[Rows of pointing data]
########################################
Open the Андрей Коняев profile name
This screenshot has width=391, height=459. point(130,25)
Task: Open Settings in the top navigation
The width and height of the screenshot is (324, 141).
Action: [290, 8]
########################################
# Task statement:
Arrange the records as a two-column CSV with the columns request and answer. Begin at the line that has "Task: Open Settings in the top navigation" and continue through the end of the records, giving one row per request: its text in one quoted field and its answer in the other, with line breaks turned into spaces.

# Result of this exercise:
request,answer
"Task: Open Settings in the top navigation The width and height of the screenshot is (324, 141).","Action: [290, 8]"